Outro ponto que merece destaque em relação à organização da SD
é a ideia de linearidade e de fragmentação trazida por esse modo de organizar
as atividades de ensino-aprendizado. A visão e o tratamento linear conferido ao
processo de ensino-aprendizado não coincide com os movimentos dos quais
lançamos mão para a edificação de um texto “de verdade”. Pensar em meios
de organizar o processo de escrita não significa organizá-lo de maneira linear e
fragmentada, simplesmente porque escrever não é ato realizado assim. A
própria ideia de sequência, enquanto “[...] quantidade de coisas ou eventos
consecutivos no espaço ou no tempo; série, sucessão16” parece problemática
se pensarmos na escrita tal como ela acontece na vida, uma vez que, ao
escrever, não fazemos isso de maneira ordenada, separada por módulos. A
escrita requer movimentos que vão e vêm. Que se sobrepõem, se excluem, se
complementam.
Em contraposição ao modelo linear apresentada pelos autores
genebrinos, poderíamos pensar em uma outra maneira de representar os
passos necessários para a construção de textos de verdade. Teríamos uma
ideia de movimento em espiral que vai e volta, sobrepondo-se etapas que
estão em curso sobre outras que, teoricamente, já deveriam ter sido
percorridas, tudo isso acontecendo à medida que o objetivo comunicativo
exige.
Poderíamos tecer o seguinte paralelo com o modelo analisado neste
estudo: ao invés de partir de uma situação comunicativa que levará (reduzirá?)
à escolha de um gênero e ao compartilhamento dessa escolha com os alunos,
parte-se de um problema de comunicação. Apenas após tomar conhecimento
do problema é que se poderá pensar em gêneros mais ou menos adequados
para sanar o problema que se coloca.

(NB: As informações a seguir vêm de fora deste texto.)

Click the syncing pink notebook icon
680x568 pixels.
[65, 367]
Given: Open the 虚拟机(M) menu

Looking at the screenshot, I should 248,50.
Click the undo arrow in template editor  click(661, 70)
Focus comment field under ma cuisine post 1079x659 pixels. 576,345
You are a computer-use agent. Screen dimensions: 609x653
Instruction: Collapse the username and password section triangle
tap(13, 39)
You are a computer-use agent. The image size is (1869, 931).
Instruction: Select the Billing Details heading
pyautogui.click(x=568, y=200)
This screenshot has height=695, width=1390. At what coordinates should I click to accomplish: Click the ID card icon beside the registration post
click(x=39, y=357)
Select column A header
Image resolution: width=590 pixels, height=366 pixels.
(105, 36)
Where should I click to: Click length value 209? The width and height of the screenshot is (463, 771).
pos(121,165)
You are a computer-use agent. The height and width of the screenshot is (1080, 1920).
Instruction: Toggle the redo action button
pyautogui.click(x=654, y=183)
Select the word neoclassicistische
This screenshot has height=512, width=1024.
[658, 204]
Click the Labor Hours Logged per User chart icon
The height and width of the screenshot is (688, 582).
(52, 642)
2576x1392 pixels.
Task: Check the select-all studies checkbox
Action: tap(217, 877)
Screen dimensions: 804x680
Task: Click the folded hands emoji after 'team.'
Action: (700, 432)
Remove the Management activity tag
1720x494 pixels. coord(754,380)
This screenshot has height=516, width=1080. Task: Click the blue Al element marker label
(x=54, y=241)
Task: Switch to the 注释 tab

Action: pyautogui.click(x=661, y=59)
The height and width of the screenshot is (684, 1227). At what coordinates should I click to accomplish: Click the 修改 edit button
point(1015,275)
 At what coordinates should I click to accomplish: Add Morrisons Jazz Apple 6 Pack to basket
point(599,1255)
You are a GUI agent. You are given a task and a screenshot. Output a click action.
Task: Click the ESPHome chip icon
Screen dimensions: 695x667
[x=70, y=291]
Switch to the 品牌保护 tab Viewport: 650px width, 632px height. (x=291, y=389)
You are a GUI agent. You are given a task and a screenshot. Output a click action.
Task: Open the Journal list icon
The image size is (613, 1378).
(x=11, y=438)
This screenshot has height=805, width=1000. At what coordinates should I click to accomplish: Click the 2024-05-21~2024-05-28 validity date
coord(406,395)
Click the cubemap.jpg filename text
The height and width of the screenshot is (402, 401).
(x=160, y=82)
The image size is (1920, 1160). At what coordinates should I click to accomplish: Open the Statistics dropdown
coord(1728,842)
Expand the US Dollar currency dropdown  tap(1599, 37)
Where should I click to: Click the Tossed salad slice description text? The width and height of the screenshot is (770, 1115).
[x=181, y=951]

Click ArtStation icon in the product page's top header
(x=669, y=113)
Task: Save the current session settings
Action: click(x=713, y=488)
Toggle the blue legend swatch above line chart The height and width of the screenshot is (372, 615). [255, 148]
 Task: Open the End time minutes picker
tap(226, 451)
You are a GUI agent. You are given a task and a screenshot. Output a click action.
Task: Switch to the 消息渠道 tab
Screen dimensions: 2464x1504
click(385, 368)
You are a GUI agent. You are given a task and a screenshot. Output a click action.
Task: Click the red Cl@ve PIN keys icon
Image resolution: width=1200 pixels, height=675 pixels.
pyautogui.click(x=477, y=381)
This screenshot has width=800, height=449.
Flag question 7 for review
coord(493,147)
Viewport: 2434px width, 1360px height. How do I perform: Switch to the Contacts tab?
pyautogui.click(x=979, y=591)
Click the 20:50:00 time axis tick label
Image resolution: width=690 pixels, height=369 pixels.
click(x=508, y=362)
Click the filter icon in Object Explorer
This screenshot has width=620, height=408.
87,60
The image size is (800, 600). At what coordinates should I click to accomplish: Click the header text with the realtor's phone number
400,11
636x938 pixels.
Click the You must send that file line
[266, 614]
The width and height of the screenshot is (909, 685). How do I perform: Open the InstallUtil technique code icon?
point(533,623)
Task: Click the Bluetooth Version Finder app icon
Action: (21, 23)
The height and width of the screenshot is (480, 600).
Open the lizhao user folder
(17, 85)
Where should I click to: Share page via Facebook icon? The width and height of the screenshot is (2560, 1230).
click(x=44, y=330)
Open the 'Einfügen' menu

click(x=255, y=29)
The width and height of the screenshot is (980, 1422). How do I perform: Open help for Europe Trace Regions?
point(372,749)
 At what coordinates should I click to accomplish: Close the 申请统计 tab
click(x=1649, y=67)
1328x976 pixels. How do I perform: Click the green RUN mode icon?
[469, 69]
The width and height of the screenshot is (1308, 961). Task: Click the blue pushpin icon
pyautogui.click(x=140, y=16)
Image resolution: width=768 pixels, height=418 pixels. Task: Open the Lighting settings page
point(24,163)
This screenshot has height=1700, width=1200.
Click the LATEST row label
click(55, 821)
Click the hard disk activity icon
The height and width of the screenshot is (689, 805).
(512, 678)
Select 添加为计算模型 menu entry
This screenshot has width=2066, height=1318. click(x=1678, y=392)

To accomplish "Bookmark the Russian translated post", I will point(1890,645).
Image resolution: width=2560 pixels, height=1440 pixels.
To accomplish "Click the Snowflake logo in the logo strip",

Neste ponto, o professor, na condição de
indivíduo que está neste mundo há mais tempo e, portanto possui mais
experiência em relação aos usos sociais da língua, pode e deve ajudar na
16 Houaiss. Dicionário online. Disponível em: http://houaiss.uol.com.br. Acesso em: 29/dez./2012.
seleção dos meios de resolver o problema comunicativo colocado aos alunos.
Neste ponto, obviamente, o professor selecionaria os problemas de
comunicação já pensando nos gêneros que dariam conta de resolver esse
problema; no entanto, o foco do estudo do gênero muda substancialmente,
principalmente em relação ao produto final do trabalho com o gênero. A ideia
apresentada pela SD de que todo o processo culmina com o produto final,
como se fosse apenas nele que a língua “acontece”, retira a reflexão de que a
escrita acontece por meio de muitos movimentos.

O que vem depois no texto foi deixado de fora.